• 13851
    yönetim ve teknik ekip o kadar hatalı işler yaptı ki takım için heyecanımız ve umudumuz azaldı bu sene. geçen sezonu şampiyon olarak tamamladıktan sonra, elimize geçen bu kredi ile çok daha güzel işler yapabilecekken, acemi ve beceriksiz bir yönetim ve teknik ekip maalesef bu fırsatı tepti.

    bu saatten sonra ne olacak peki? bana göre bu sezonun bu kadro yapılanmasıyla ve başımızda sallanan uefa sopası ile şampiyonlukla taçlandırılması mucize olur. o kadar yanlış bir kadro yapımız var ki neresinden tutsak elimizde kalıyor. yapılacak en mantıklı şey bu sezonu temizlik sezonu gibi görmek ve gelecek sezondan itibaren yeni bir çehre ile başlamak. gelecek sezonun transferlerine şimdiden odaklanılsa,eminim ki çok büyük paralar harcanmadan çok etkili bir takım kurulabilir. mustafa denizli bunu yapabilecek bir hoca mı pek emin değilim. kendisi pragmatist bir hocadır. yeniden yapılanma ile değil de eldekilerden başarı sağlamak için uğraşacak gibi geliyor. bunu yapmaya kalkarsa, işinin ne kadar zor olduğunu bilmem söylemeye gerek var mı?

Veri kümesinden kesit:
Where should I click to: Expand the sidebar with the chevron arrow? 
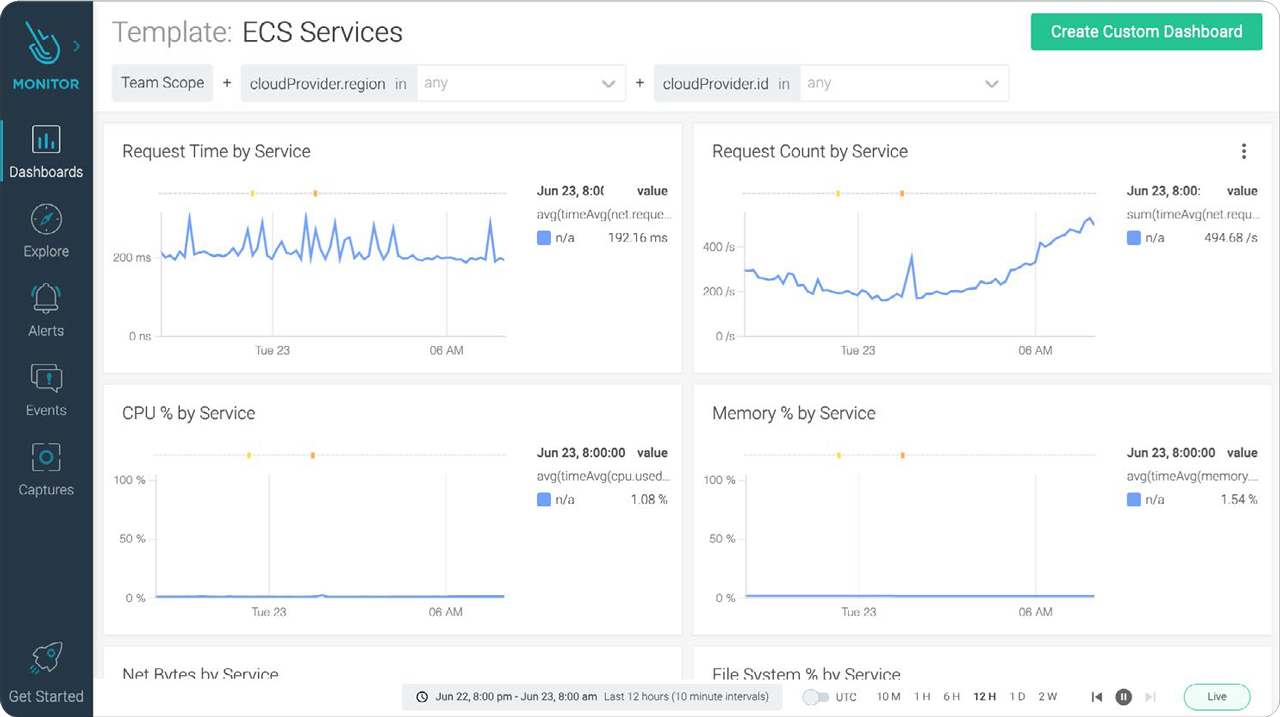pyautogui.click(x=77, y=46)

Görevler ve alıştırmalar:
1. Takım hakkındaki yazıda "bu saatten sonra" sözcüklerinin geçtiği yerden başlayın, "gerek var mı?" sözcüklerinden sonra durun ve aradaki kısmı hiç değiştirmeden yazın.
2. Takım hakkındaki yazıya göre aşağıdaki soruları yanıtlayın:
(a) Takım geçen sezonu nasıl tamamlamış?
(b) Yazara göre bu sezon yapılacak en mantıklı şey nedir?
(c) Yazar, Mustafa Denizli'yi nasıl bir hoca olarak tanımlıyor?
3. Takım hakkındaki yazıyı, son cümlesinden sonra kaldığı yerden sürdürün.

Görev yanıtları:
1.
bu saatten sonra ne olacak peki? bana göre bu sezonun bu kadro yapılanmasıyla ve başımızda sallanan uefa sopası ile şampiyonlukla taçlandırılması mucize olur. o kadar yanlış bir kadro yapımız var ki neresinden tutsak elimizde kalıyor. yapılacak en mantıklı şey bu sezonu temizlik sezonu gibi görmek ve gelecek sezondan itibaren yeni bir çehre ile başlamak. gelecek sezonun transferlerine şimdiden odaklanılsa,eminim ki çok büyük paralar harcanmadan çok etkili bir takım kurulabilir. mustafa denizli bunu yapabilecek bir hoca mı pek emin değilim. kendisi pragmatist bir hocadır. yeniden yapılanma ile değil de eldekilerden başarı sağlamak için uğraşacak gibi geliyor. bunu yapmaya kalkarsa, işinin ne kadar zor olduğunu bilmem söylemeye gerek var mı?

2.
(a) Şampiyon olarak.
(b) Bu sezonu temizlik sezonu gibi görmek ve gelecek sezondan itibaren yeni bir çehre ile başlamak.
(c) Pragmatist bir hoca olarak.

3.
    umuyorum takımımız için hayırlısı olur diyorum ve bu aciz futboldan ve umuda hasret atmosferden sorumlu herkese hislerimi buraya yazmıyorum, içimden söylüyorum.
  • 13853
    kadro kalitesi vasat ancak şuan ana sorunu kadro kalitesinden ziyade kondisyon olan futbol takımı. teknik direktör hamza hamzaoğlu yazın verdiği bi röpörtajda(2 günde bi röpörtaj veriyordu zaten) takıma bilerek çok yüklenmiyorum sezona formda giren takımlar erken düşüş yaşıyorlar. yavaş yavaş form tutturacağım demişti.

    bunu daha önce denedi mi bilmiyorum. denediyse de denemediyse de büyük bir kumar oynadı bunu yaparak. çünkü daha önce galatasaray gibi büyük ve bu seviyede oynayan bir takım çalıştırmamıştı.

    gelelim takımda en göze çarpan sorunlara;
    takımda inanılmaz bir kondisyon eksiği var. dolayısıyla oyuncular skoru bulduğu an geri yaslanıyor. ama geri yaslanmasından savunma falan yaptığını anlamasın kimse. geri yaslanırken savunma yapmak yerine grogi olmuş boksör gibi rakibi izliyoruz. allah büyük modunda rakibin kalemizde yarattığı tehlikeleri seyrediyor oyuncular. daha vahimi maçların son 30 dakikalarını skor ne olursa olsun grogi olmuş boksör gibi oynuyoruz. hani atak yapıyoruz ama yaparken buram buram yorgunluk yılmışlık akıyor.

    diğer bir sorun ise az antreman yapmaya bağlı sakatlıklar. bu takımda en çok kimler depar atıyor?
    1-koşu yoluna atılan toplara ölümüne depar atan burak yılmaz. ne oldu? bu toplardan birine depar atarken üst arka adeleden sakatlandı.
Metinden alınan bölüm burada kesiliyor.